The draws are graduated (not evenly!) photo

The top of the top cabinet also has a plank top glued and biscuited together but from thinner three-quarter inch timber. It also overlaps the top, has a routered edge and helps to create more shadow lines, see again fig. 0542.

Fig. 0514 shows how the bow-fronted draws are constructed. Because the bow is quite pronounced, I had to glue up two sections of inch and half timber to allow enough wood for shaping the bow fronts. Where the wood is hollowed away on the inside (I use the Industrial Woodcarver & clean up with the Mini-Carver and sanding disks) it creates a raised elliptical
'ledge' into which the draw bottom timbers are recessed. This could be a unique bow front draw construction method but it is quick to produce.

THE CROWN (PEDIMENT)

Fig. 0529 is a plan view of the pediment (or cabinet crown) and shows the simple construction method. These were often very ornate in renaissance times and this one also has its moments!

Again I have glued together four sections of pine which are biscuit joined into the corner blocks which measure in this case 5" x 31/2". Again all the shaping and profiling are done either with the Mini-Carver and or Industrial Woodcarver. Always there is a heavy dependence on use of the sanding pad (SAN100) and the Mini-Sanders to clean up profiles.

Fig. 0525 shows how I glued heavy internal brace corner blocks to add support and prevent any twisting of the basic shape. Fig. 0528 shows and outside corner of this pediment and how the corner blocks are deeply shaped. Fig. 0527 shows how I have deeply concave shaped the front board of the pediment, this all helps to add drama and takes very little time with Arbortech tools.

Fig. 0560 shows the relationship of various mouldings and shapes in the top pediment area of the cabinet.
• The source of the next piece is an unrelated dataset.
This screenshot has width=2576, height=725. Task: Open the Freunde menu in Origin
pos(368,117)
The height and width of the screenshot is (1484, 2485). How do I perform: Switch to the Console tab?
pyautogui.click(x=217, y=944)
The pediment is held loosely in position by fitting over four small alignment blocks, which are pined and glued, on the top board of the cabinet.


CONCLUSION.

The cabinet is massively constructed and should last for a very long time. The construction method I have shown you is very simple exemplified by the use of biscuits instead of mortice and tenons that would have otherwise been used. The use of biscuits could be criticised rather than cut joints but I plead the glue areas are generally large and pine makes a very strong glue joint.

Clearly in terms of the time and hand skills required Arbortech tools were absolutely essential, as I could not take on ornate work like this cabinet without them. Arbortech tools allow me to quickly produce fun designs that for me would otherwise be out of the question.

Fig. 0561 shows the top half of the cabinet ready for service!